Blogs · Linear Algebra · Recommender Systems

Recommender Systems: II. Factorization Machine

Matrix factorization will save us from sparsity

2020.04.04 · 3 min read · by Zhenlin Wang · updated 2022-03-29

Factorization Machine

1. Definition

2. Code Sample

import pandas as pd
import xlearn as xl
train = pd.read_csv('loan prediction/train_u6lujuX_CVtuZ9i.csv')
import warnings
warnings.filterwarnings('ignore')

cols = ['Education','ApplicantIncome','Loan_Status','Credit_History']
train_sub = train[cols]
train_sub['Credit_History'].fillna(0, inplace = True)
dict_ls = {'Y':1, 'N':0}
train_sub['Loan_Status'].replace(dict_ls, inplace = True)

## train-test split
from sklearn.model_selection import train_test_split
X_train, X_test = train_test_split(train_sub, test_size = 0.3, random_state = 5)
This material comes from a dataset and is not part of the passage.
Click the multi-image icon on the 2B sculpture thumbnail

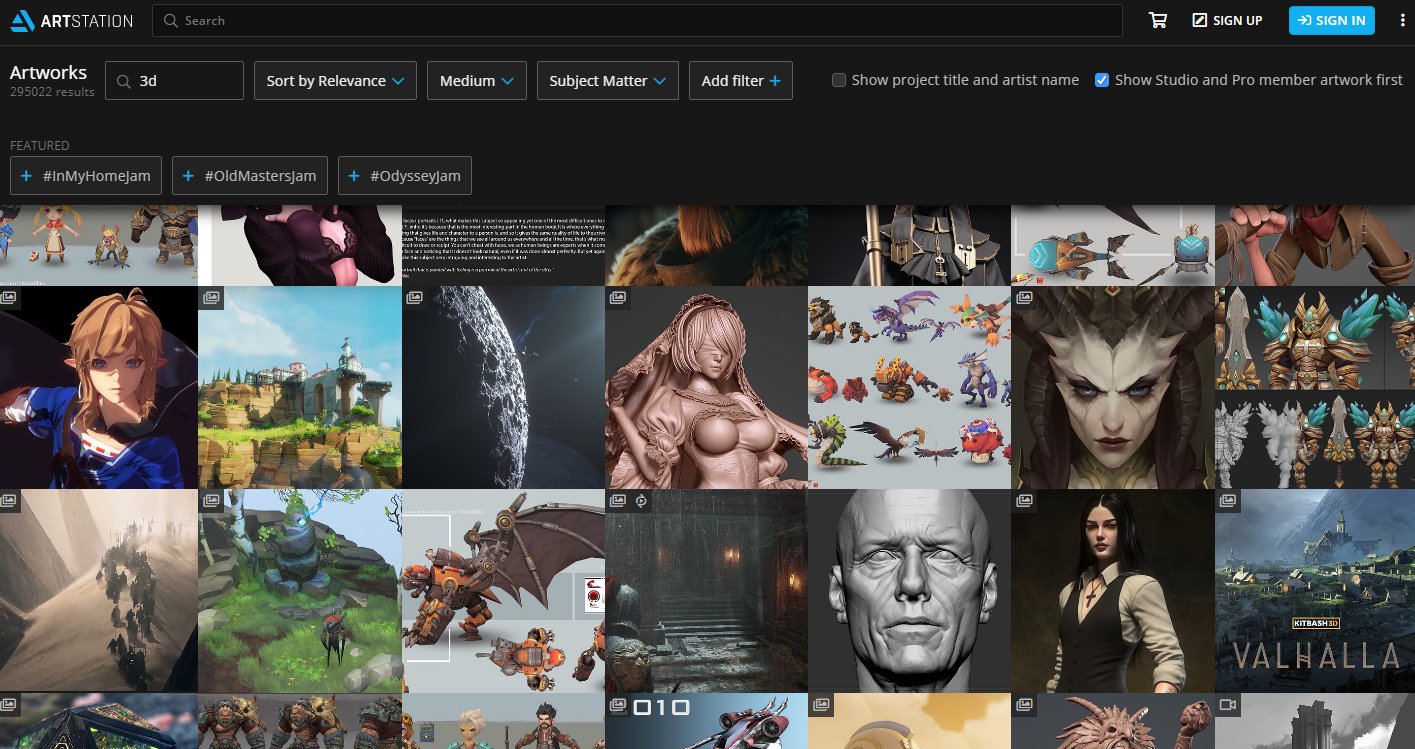[x=618, y=297]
Next, we need to convert the dataset to libffm format which is necessary for xLearn to fit the model. Following function does the job of converting dataset in standard dataframe format to libffm format. df = Dataframe to be converted to ffm format

def convert_to_ffm(df,type,numerics,categories,features):
    currentcode = len(numerics)
    catdict = {}
    catcodes = {}
    
    # Flagging categorical and numerical fields
    for x in numerics:
         catdict[x] = 0
    for x in categories:
         catdict[x] = 1
    
    nrows = df.shape[0]
    ncolumns = len(features)
    with open(str(type) + "_ffm.txt", "w") as text_file:
    
    # Looping over rows to convert each row to libffm format
        for n, r in enumerate(range(nrows)):
             datastring = ""
             datarow = df.iloc[r].to_dict()
             datastring += str(int(datarow['Loan_Status'])) # Set Target Variable here
             
            # For numerical fields, we are creating a dummy field here
             for i, x in enumerate(catdict.keys()):
                 if(catdict[x]==0):
                     datastring = datastring + " "+str(i)+":"+ str(i)+":"+ str(datarow[x])
                 else:
            
            # For a new field appearing in a training example
                     if(x not in catcodes):
                         catcodes[x] = {}
                         currentcode +=1
                         catcodes[x][datarow[x]] = currentcode #encoding the feature
             
            # For already encoded fields
                     elif(datarow[x] not in catcodes[x]):
                         currentcode +=1
                         catcodes[x][datarow[x]] = currentcode #encoding the feature
                     
                     code = catcodes[x][datarow[x]]
                     datastring = datastring + " "+str(i)+":"+ str(int(code))+":1"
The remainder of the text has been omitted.